In today’s Money Weekend…work harder not smarter…decisions need structure…a different approach…and more…
I’ve just returned from a holiday in Hawks Nest, NSW, where I caught up with old friends and went out fishing in a beat-up old dinghy most mornings.
What has this got to do with investing?
There was a moment when I was sitting on the dinghy with my line out and the sun was coming up over the water. All of a sudden I realised that my mind was completely still.
No thoughts bouncing around about what the market may do next or whether I had taken the garbage out.
I was just soaking up everything in front of me without a filter.
Zen state of mind
Source: Beat-up dinghy in Hawks Nest
It was an overwhelming sense of calm that had every atom of my body jumping around with joy.
It was blatantly obvious at that point that I had not had that feeling in a long time.
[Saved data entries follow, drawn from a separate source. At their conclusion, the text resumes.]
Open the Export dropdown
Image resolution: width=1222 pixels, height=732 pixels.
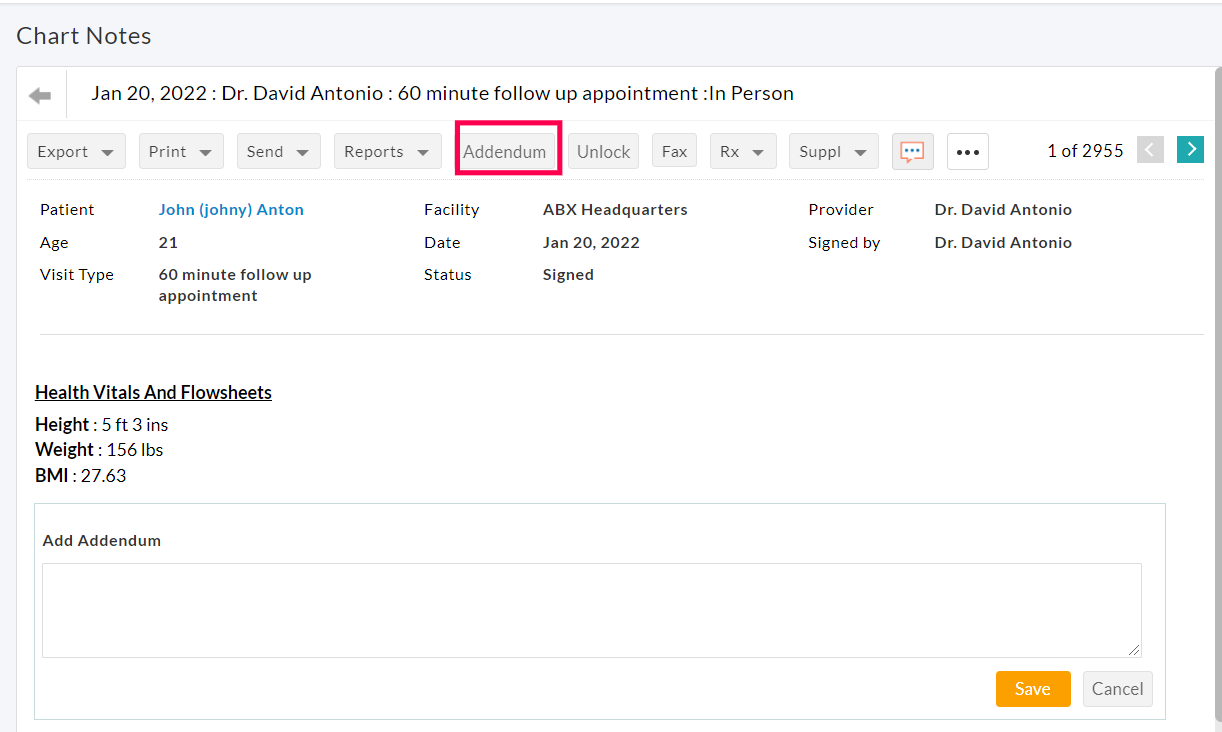coord(76,151)
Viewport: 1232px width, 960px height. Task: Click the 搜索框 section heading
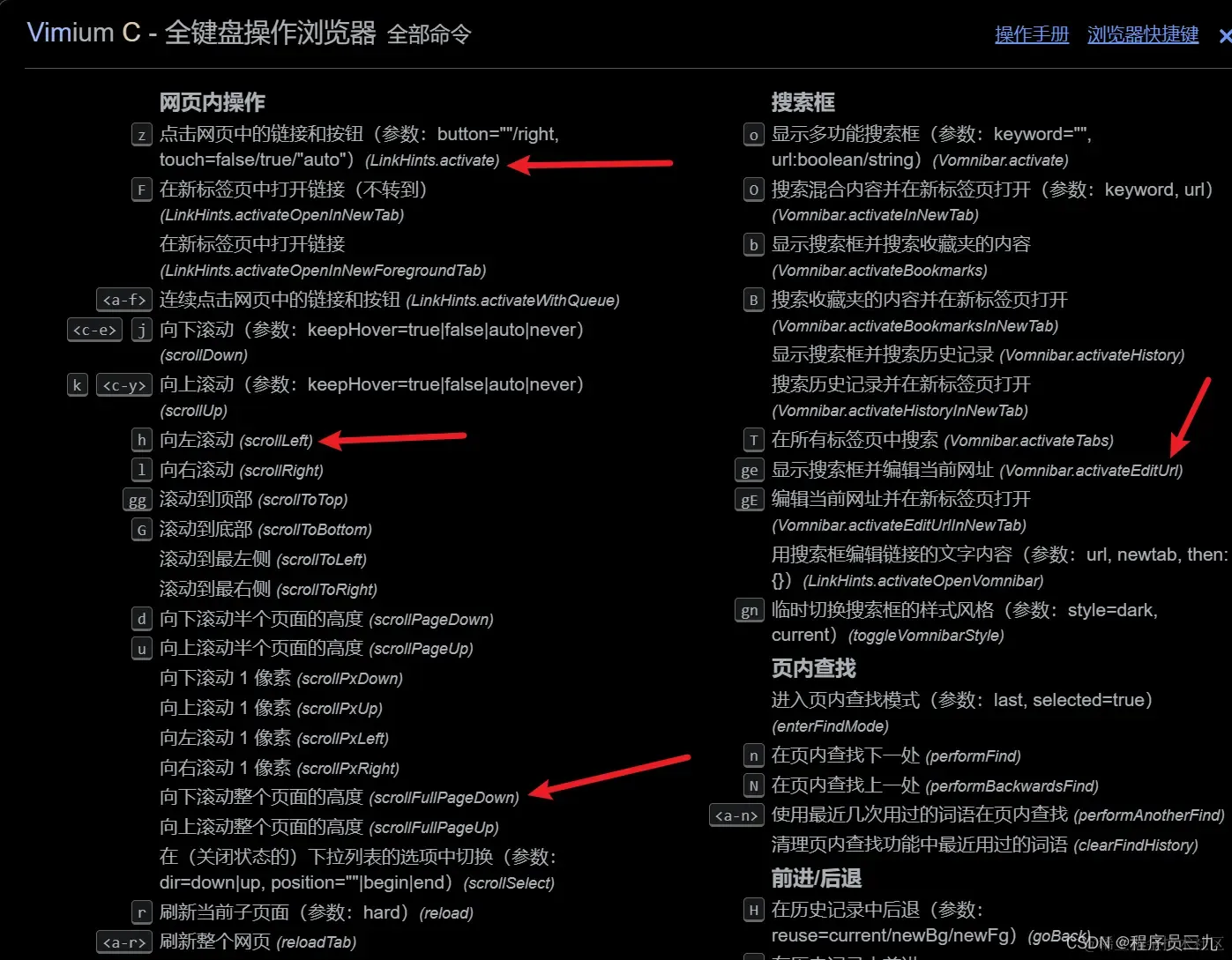coord(803,101)
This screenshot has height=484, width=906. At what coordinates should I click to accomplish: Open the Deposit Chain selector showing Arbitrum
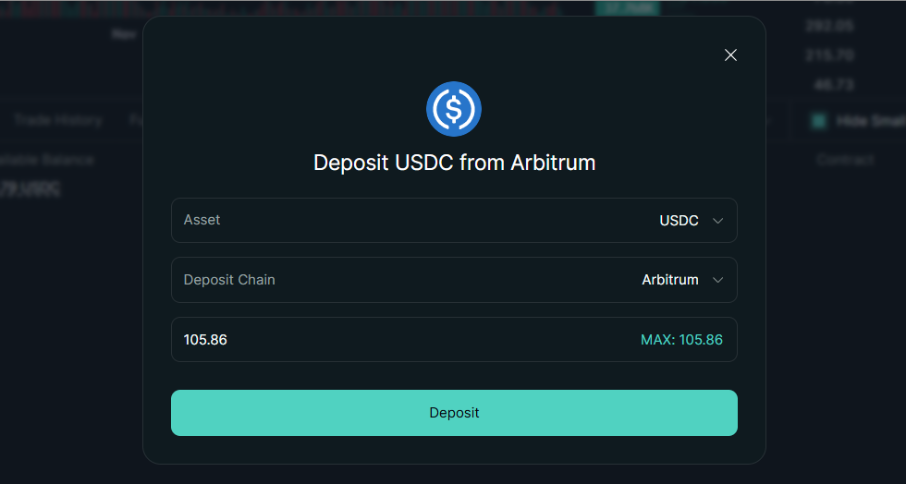tap(454, 280)
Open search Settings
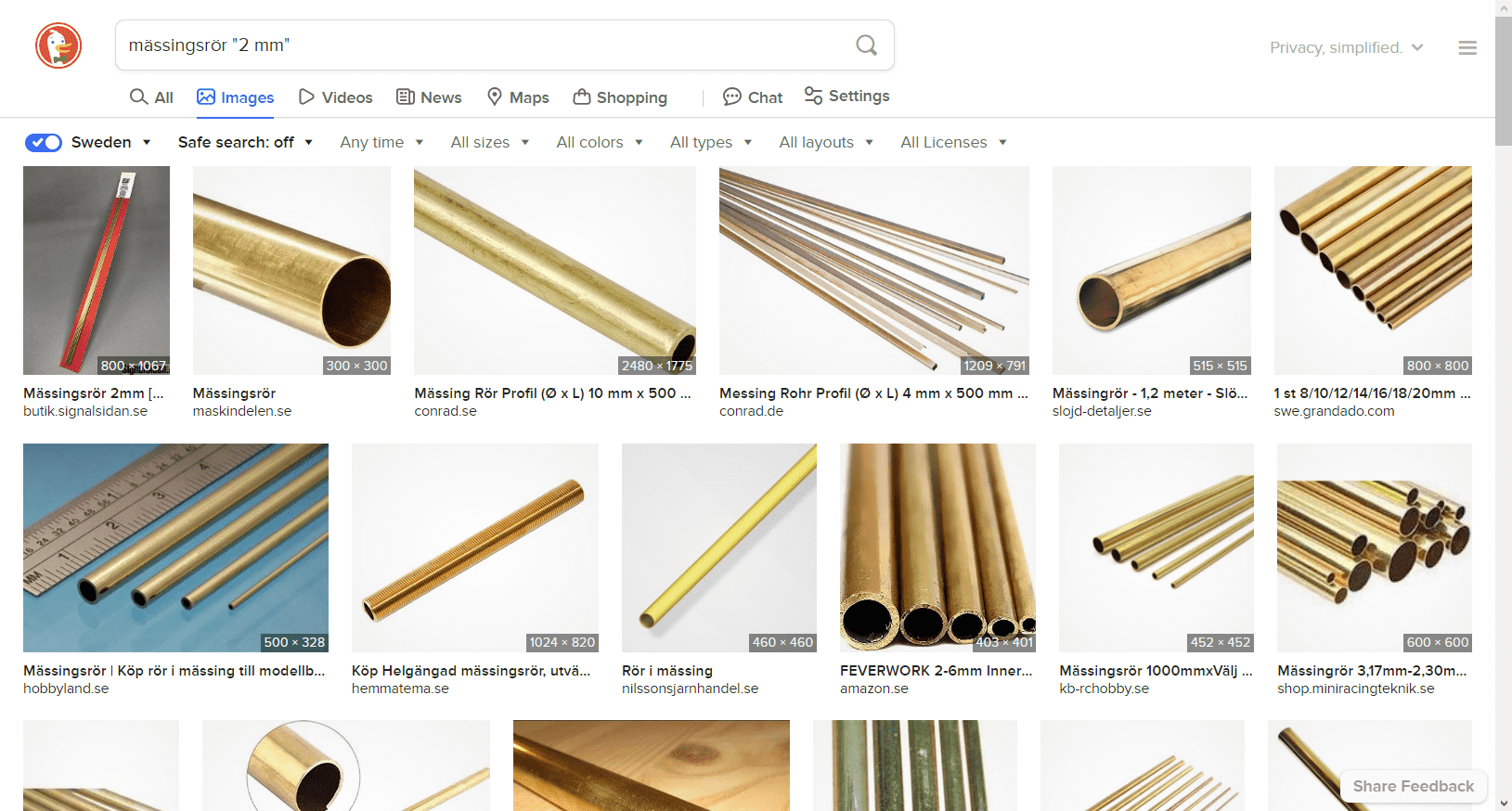This screenshot has height=811, width=1512. point(846,97)
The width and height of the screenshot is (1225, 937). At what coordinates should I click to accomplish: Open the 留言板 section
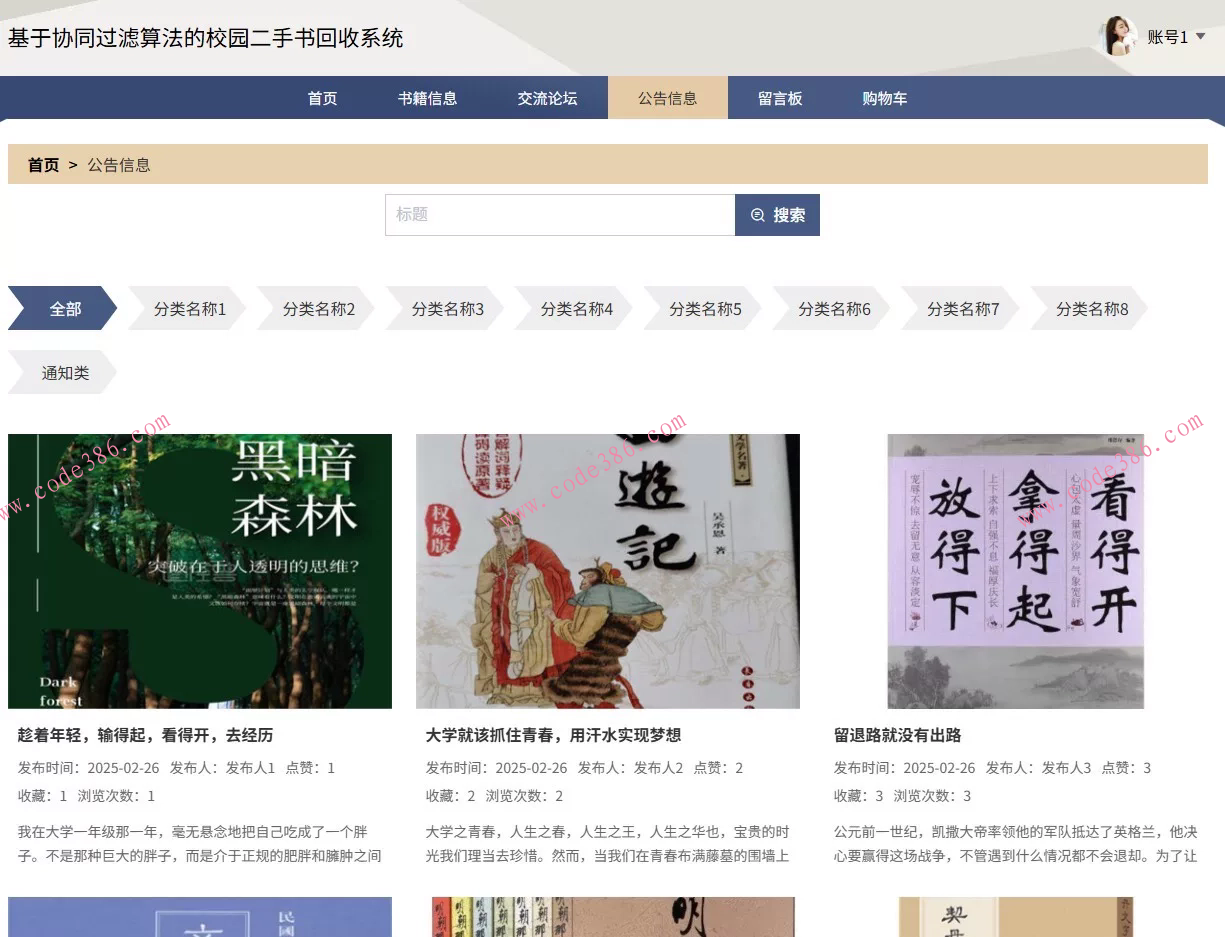click(x=780, y=97)
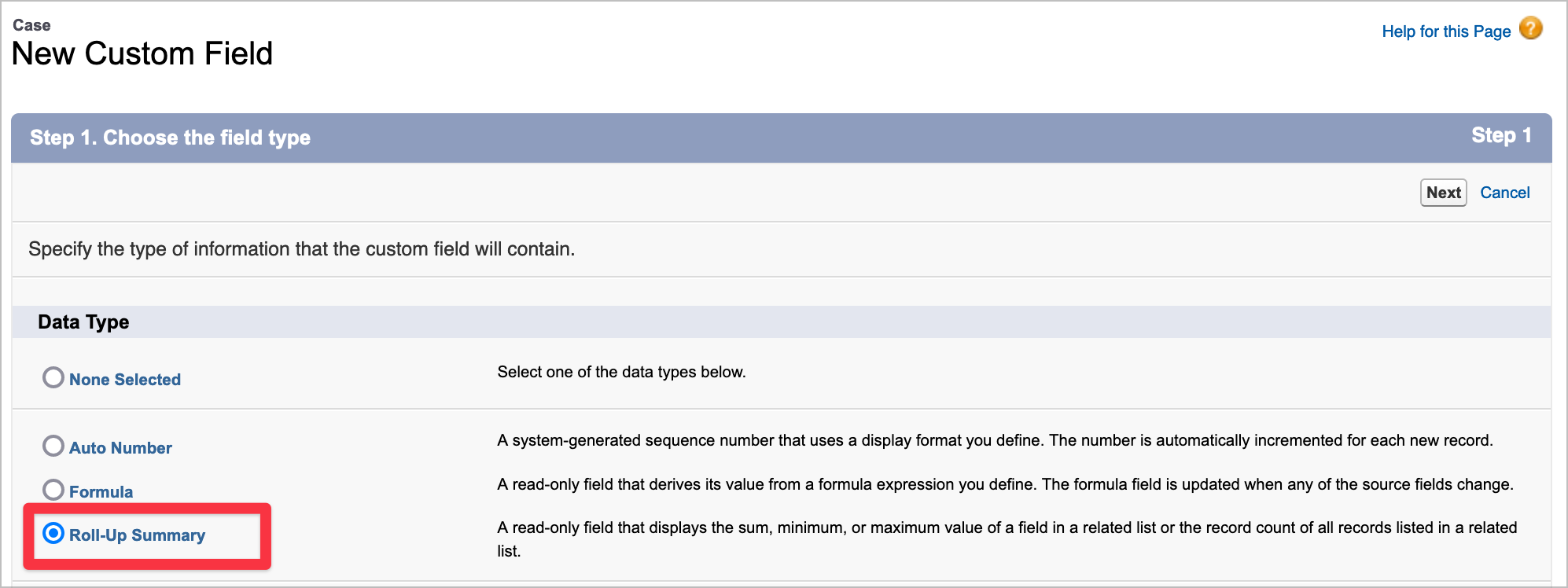
Task: Click the New Custom Field page heading
Action: (x=142, y=53)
I have Daniel, my six-year-old son, and a job giving stock trading advice to thousands of people. I deal with the responsibilities by working harder and harder and staying as focused as I can at any moment.
I have had one week of holidays in two and a half years and that holiday was in Queensland at Dreamworld! Not very relaxing.
Work smarter not harder
But is working harder trying to find ‘the answer’ to the riddle of the markets the solution?
Sitting on that boat made me realise that there are answers found in silence.
As an investor you are constantly making decisions. Even choosing to do nothing is a decision.
The market is jumping around all over the place tempting you into bad trades and scaring you out of good ones. A good decision may be taking a loss and a bad decision may be taking profits too early.
The only thing you have to guide you about whether you are on the right track is your P+L and even that may be the result of a bullish market rather than your skill.
Having confidence in your own decision-making process is paramount, but at every turn there is room for the monkey mind to creep in and sow doubt.
Once the mind becomes too busy and self-doubt is lurking around, it can become an internal circus of voices pulling you in different directions. Knowing which one is ‘you’ can become tricky.
That’s when you become vulnerable to outside influences. Rather than trusting yourself, it becomes easier to hand over responsibility to someone else. Or you grind to a halt and stop making decisions altogether.
I reckon the reason why most investors and traders end up throwing in the towel well before they become consistently profitable is because of the internal chaos that trading the markets can create.
It can be incredibly draining, and most people don’t have the stomach for it.
It’s the space between thoughts where we reside. Most of our thoughts are repetitive patterns that lead to repetitive behaviours.
When the mind is full of its usual garbage, there is no room for anything else. When it becomes silent there is room for something deeper to pop up and surprise you.
Sitting on that dinghy and becoming silent for the first time in ages has been the best thing I could do for my trading. The internal dialogue has changed. There is less noise.
Decisions need structure
There is no answer out there about the markets that I can give you which will convert you into a gun trader. You can learn as much as you like about the ‘market’ but if you don’t know what’s going on in between your ears you are dead in the water.
That’s why I keep banging on about my technical analysis model and how I use it to help my decision-making. You need something that turns the sea of grey into as much black and white as possible.
Without a solid process that helps you decide when to get in, where you are proven wrong, and where your initial target is, you are flying by the seat of your pants.
It doesn’t have to be technical analysis if that doesn’t float your dinghy. That’s just the path I’ve found to make clear decisions.
A different approach
My good mate Callum has a completely different approach to the markets, and it works well for him because he has a solid process that he follows. He trades much shorter term than I do, and he relies on his fundamental analysis of upcoming catalysts for stocks that he covers.
If you like the excitement of shooting for quick exciting returns in stocks and then moving onto the next opportunity, you should definitely check out Callum Newman’s strategy.
We play golf together and I always enjoy chatting about the markets with him because we have many similarities in how we search for opportunities. But our set of rules for making decisions is different.
There are many ways to make money in the markets. But there are even more ways to lose money.
My way of making money may not suit your personality. When I discuss my approach, I am not saying that it is the final word on trading. I am just showing you what I have developed over the last few decades to guide my decision-making.
Hopefully, it can help you on your journey to finding your own path to consistent profits.